Tuttavia, nel suo intervento – sebbene inserito in quello scenario – il capo del Pentagono ha pressato molto sulla necessità di contenere l’Iran. Ed è il nocciolo della questione con cui ha confermato l’allineamento Usa-Ksa, ai sauditi che col caso Kahashoggi hanno temuto un qualche deterioramento delle relazioni con Washington – anche se la Casa Bianca ha speso parole dure solo contro gli esecutori, e ha sempre preso posizioni morbide e garantiste sul coinvolgimento di eventuali mandanti a corte. Mattis ha fornito “una riaffermazione dell’impegno americano nei confronti della regione, dei suoi partner e, naturalmente, di un’ostilità generale verso l’Iran”, ha detto al New York Times Robert Malley, il presidente dell’International Crisis Group ed ex coordinatore degli uffici della Casa Bianca per il Medio Oriente, il Nord Africa e il Golfo durante l’amministrazione Obama.

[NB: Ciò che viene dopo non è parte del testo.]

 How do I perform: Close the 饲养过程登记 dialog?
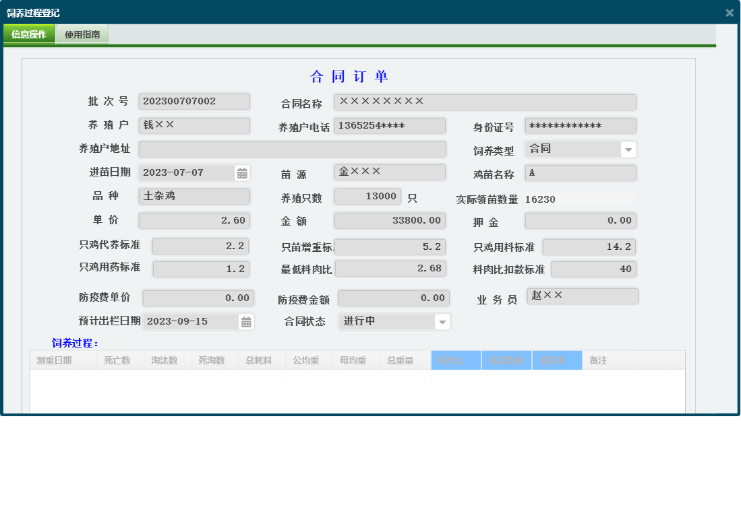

Ma Washington intende dettare regole. Per esempio, Mattis ha anche chiesto all’Arabia Saudita – e agli Emirati Arabi, Bahrein ed Egitto – di riparare la spaccatura che ha prodotto la crisi col Qatar (accusato formalmente da quegli altri paesi di finanziare il terrorismo; informalmente isolato per via di una relazione troppo disinvolta con l’Iran). Qualche giorno fa, quando bin Salman ha parlato alla sua Davos, è sembrato (per la prima volta dopo oltre un anno di stallo diplomatico) anche lui voler alleggerire la pressione su Doha. E forse c’è da pensare a un coordinamento: Turchia e Qatar sono due paesi in questo momento molto vicini, allineati anche per via delle relazioni strette che hanno con il mondo dei Fratelli musulmani, a cui anche Khashoggi apparteneva. Possibile che il prezzo che Ankara chieda di pagare a Riad per aver ucciso il dissidente saudita sul suolo turco, sia anche l’allentamento sul Qatar.